For those of you interested in my ground-breaking solution, here it is: stop eating. No food means no dishes. I know I can certainly survive until the Fourth of July off of my stomach fat alone, not even needing to use up the fat stores from other parts until much later. Z can survive off the handouts she gets at playdates. Seriously, the kid walks into a stranger’s house and starts begging. I try to convince the other moms that she does eat at home, but they don’t believe me. So I may as well stop feeding her and make the rounds to the other toddlers’ houses. And Husband? He barely eats anyway, somehow getting through an entire day on three cookies. In fact, he doesn’t even have to eat those cookies. He takes them to work, then brings them home; he magically absorbs whatever calories he needs just from carrying them. I magically absorb whatever calories I don’t need just by looking at air.

But this isn’t an article intended to poke fun at my weight, as easy as that is right now. I’m mystified by the kitchen, and the dishes inside it, and how they seem to dirty themselves through the very virtue of being dishes. Perhaps I don’t get it because I don’t cook. So when I see the dishes it’s magical in an Oh-No-Voldemort-Just-Apparated-In-My-Kitchen sort of way.

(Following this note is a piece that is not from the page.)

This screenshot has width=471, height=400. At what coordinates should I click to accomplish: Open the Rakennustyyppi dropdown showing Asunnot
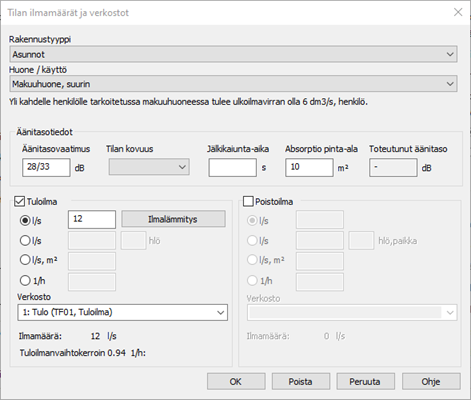233,54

When I do finally tackle the mess, usually in the morning (I mean really, who wants to waste Z’s precious bedtime hours cleaning?), I vow to never again let it get this bad. “Never,” I say, scrubbing a chunk of enchilada off the rim of a plate. All good intentions are lost as soon as Z looks “thoughtful” and needs a new diaper. My child protects me from doing too much work because after the diaper change she wants a story. And in the face of all those dishes, reading Rosemary Wells’s Bunny Planet trilogy forty-six times sounds like nirvana.